Constructing bis(porphyrinato) rare earth double-decker complexes involving N-confused porphyrin

Abstract

Reaction of metal-free N-confused 5,10,15,20-tetrakis(4-chlorophenyl)porphyrin (H₂NTClPP) with metal-free 5,10,15,20-tetrakis[(4-tert-butyl)phenyl]porphyrin (H₂TBPP) in the presence of M^III(acac)₃·nH₂O (acac = acetylacetonate) in refluxing 1,2,4-trichlorobenzene (TCB) led to the isolation of heteroleptic bis(porphyrinato) rare earth compounds M^III(HNTClPP)(TBPP) (M = La, Pr) (1, 2) in 6.7–10% yield. These represent the first examples of sandwich-type porphyrin rare earth double-decker complexes that involve N-confused porphyrin ligand.

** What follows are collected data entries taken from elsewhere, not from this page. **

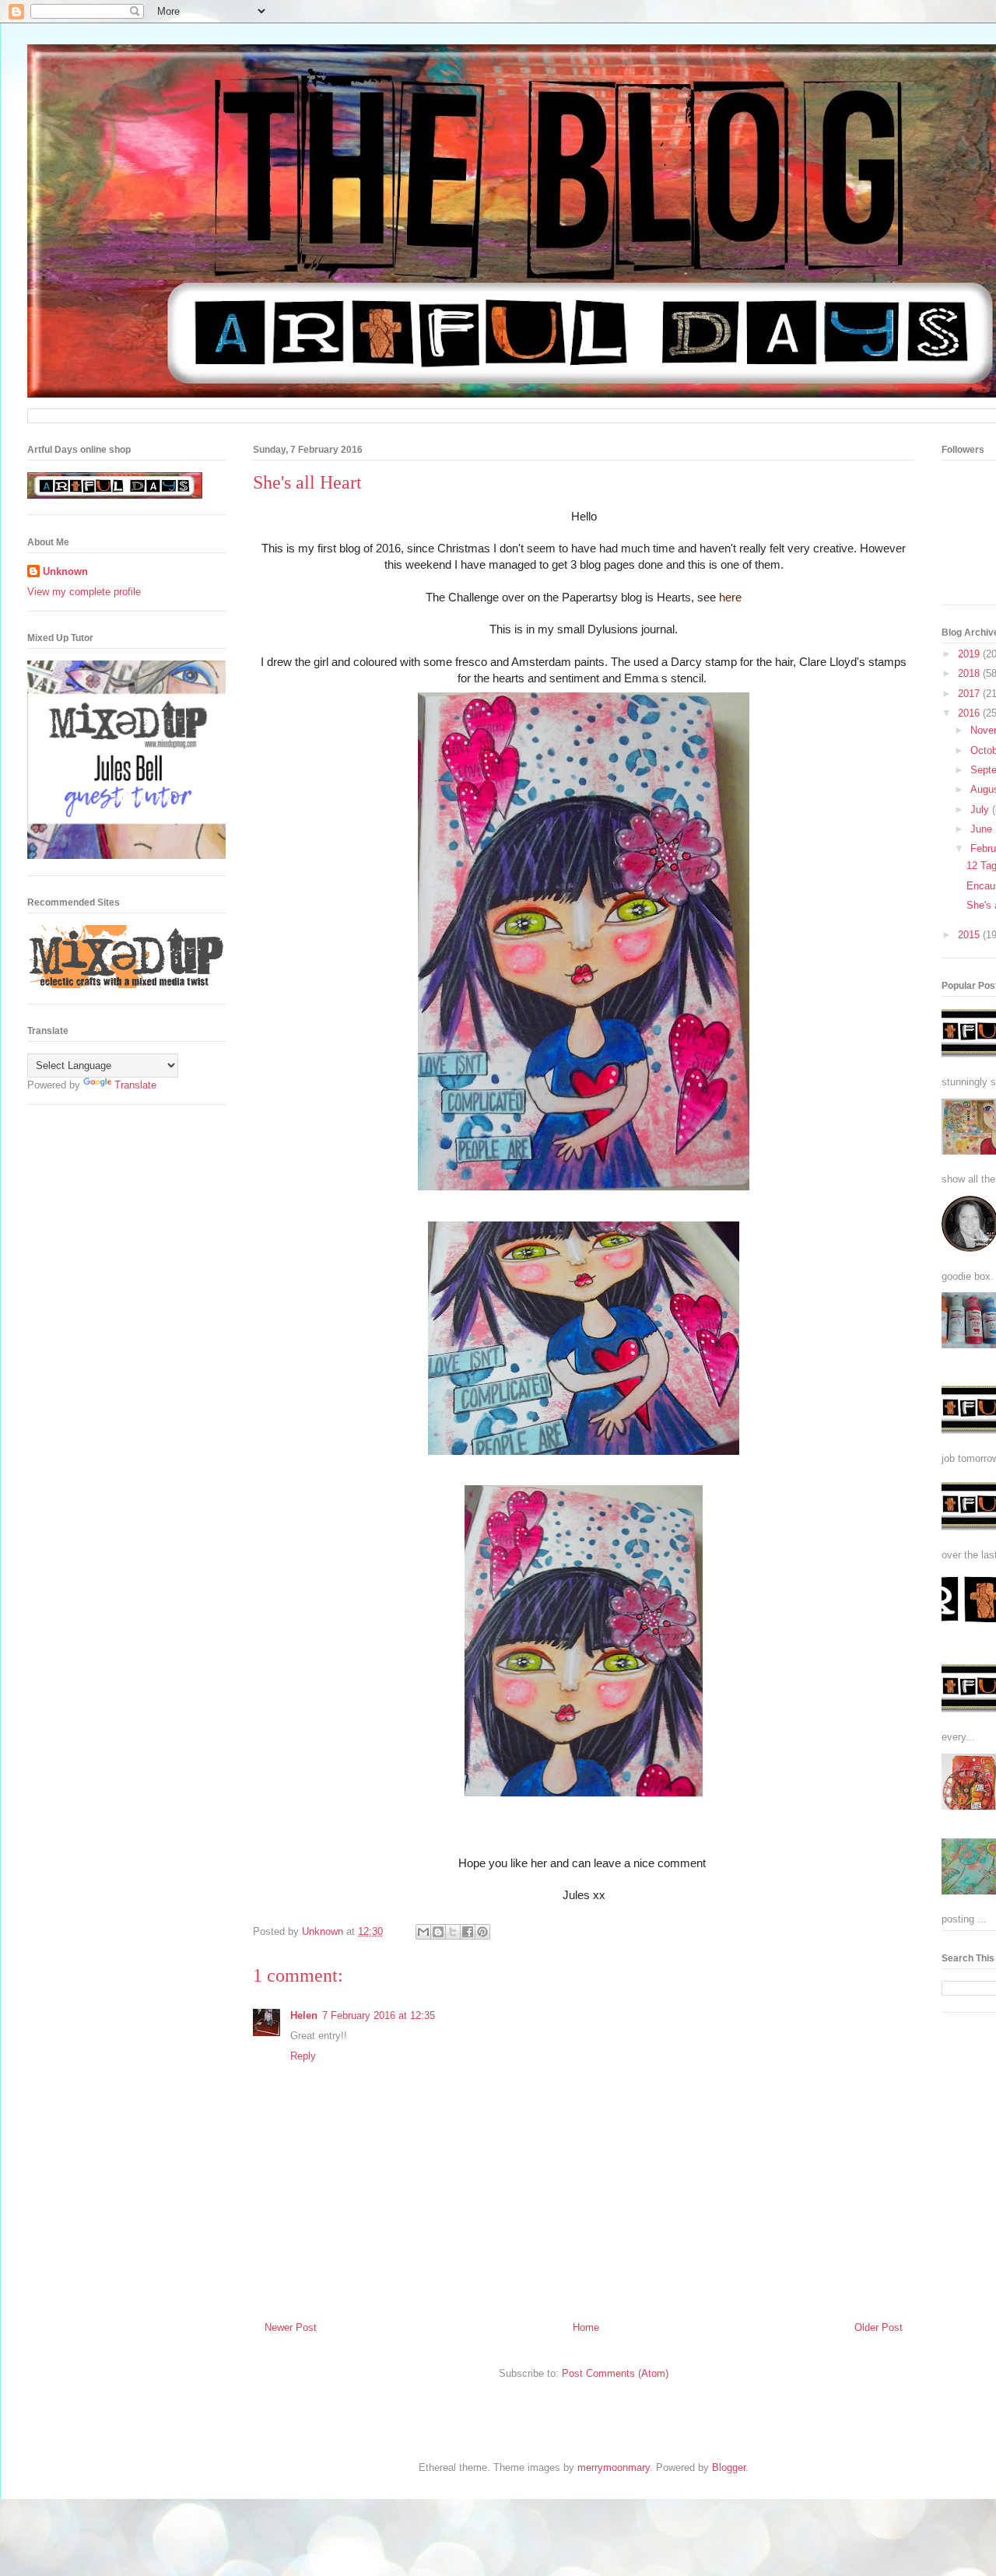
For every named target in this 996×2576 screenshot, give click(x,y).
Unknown (65, 571)
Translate (135, 1085)
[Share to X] (453, 1932)
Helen (303, 2015)
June (982, 829)
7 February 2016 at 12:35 (378, 2015)
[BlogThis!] (438, 1932)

Different from their homoleptic bis(porphyrinato) rare earth double-decker counterparts HM^III(TBPP)₂ (M = La, Pr) (3, 4), the acidic proton in the heteroleptic analogues was revealed to localize at the inverted pyrrole nitrogen atom of the N-confused porphyrin ligand on the basis of NMR spectroscopic studies. Nevertheless, their heteroleptic bis(porphyrinato) sandwich molecular nature was confirmed on the basis of single crystal X-ray diffraction analysis over the praseodymium double-decker complex.